In a purchase and sale agreement sent to the state on April 17 and obtained by the Gazette, the purchase price for two parcels totalling 514 acres of land in the towns of Lakeville and Freetown is $15 million.
Two weeks ago the tribe announced through a new Web site plans to possibly build a casino on land it owns in trust in Aquinnah. The chairman of the Aquinnah selectman has asked town counsel Ronald H. Rappaport for an opinion on whether this would be allowed. Mr. Rappaport said he believes the landmark 2004 state Supreme Judicial Court case that found the tribe had waived part of its sovereignty when it signed a settlement agreement with the town and is bound to follow state and local zoning laws, means a casino cannot be built on trust lands in Aquinnah.
Meanwhile, there are sharply differing views of the extent to which the state can control gaming on tribal land in Aquinnah and other land the tribe may acquire on the mainland. The dispute is based on different interpretations of the 1983 settlement agreement that led to federal recognition of the tribe, as well as federal Indian law and court cases involving other tribes.
The contrary views first surfaced in 1997, when the tribe was pursuing an ultimately unsuccessful effort to develop a casino in Fall River.
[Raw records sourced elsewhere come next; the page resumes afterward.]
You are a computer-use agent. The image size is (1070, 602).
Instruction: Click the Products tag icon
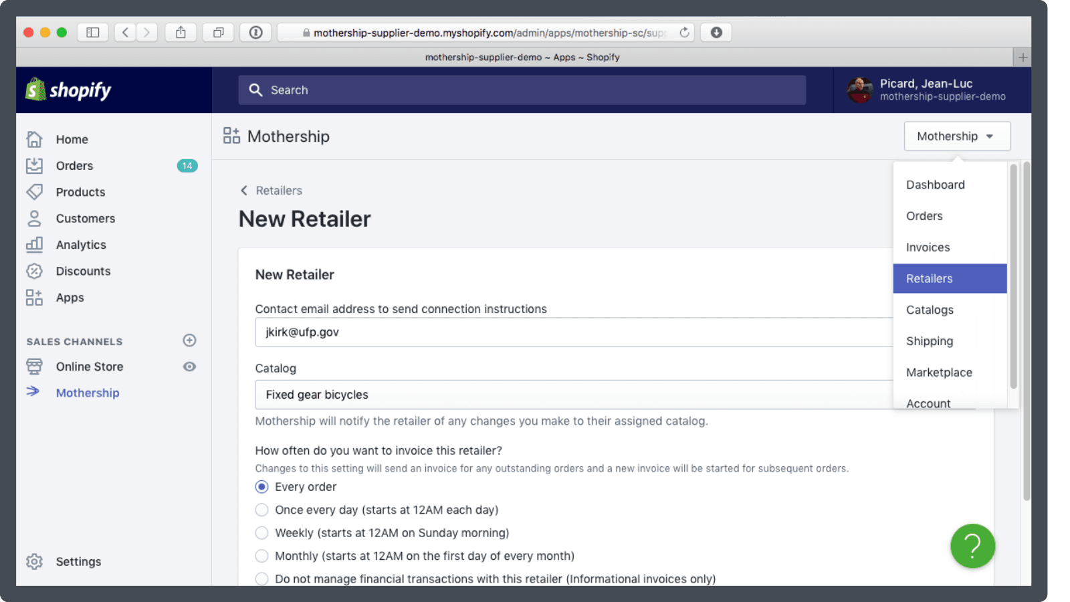pyautogui.click(x=34, y=192)
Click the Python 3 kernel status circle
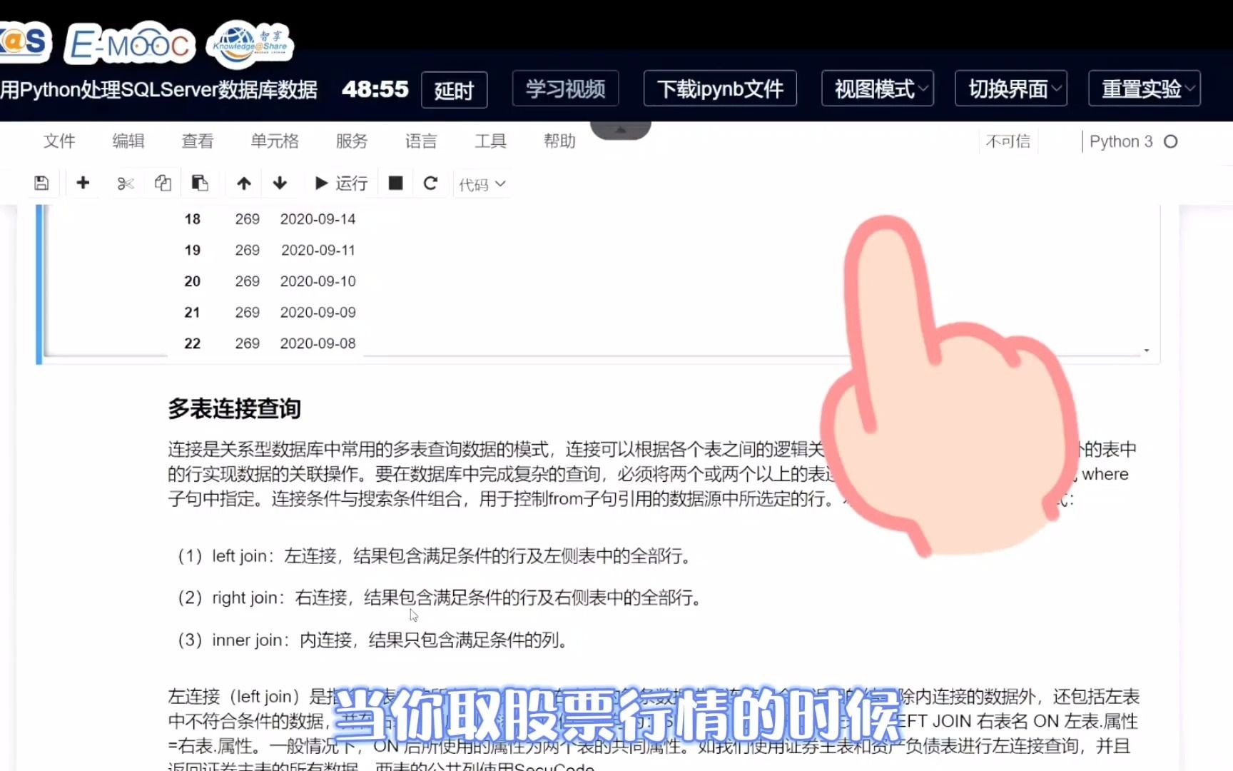Screen dimensions: 1233x771 (x=1172, y=141)

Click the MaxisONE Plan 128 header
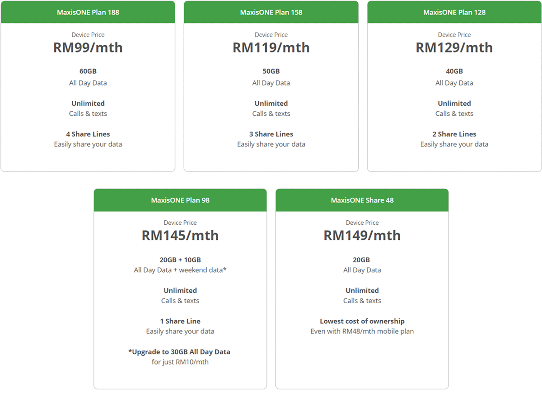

After the Massachusetts attorney general’s office issued an opinion that the state had the right to regulate or even prohibit gambling on land the tribe acquired after 1983, a lawyer for the U.S. Interior Department issued a contradictory opinion. Responding to a request from the tribe for guidance, the Interior Department concluded in 1997 that the tribe would be eligible to conduct gaming on tribal lands outside of Aquinnah, provided that it otherwise followed the requirements of the federal Indian Gaming Regulatory Act (IGRA).
Because the two opinions were focused on the potential for a casino in Fall River, neither specifically addresses the tribe’s right to build a casino on existing tribal lands on the Vineyard, but even the Interior Department’s opinion, which is otherwise favorable to the tribe, suggests that it could not.
In her e-mail Mrs. Andrews-Maltais highlights this dispute and underscores the tribe’s intention to challenge the matter at the federal level, even when it comes to the tribe’s rights on the Vineyard. “IGRA, not state law, governs gaming on Aquinnah’s existing trust lands,” she wrote.
She also wrote: “If the governor refuses to negotiate, IGRA provides for specific remedies that we will pursue in federal court.”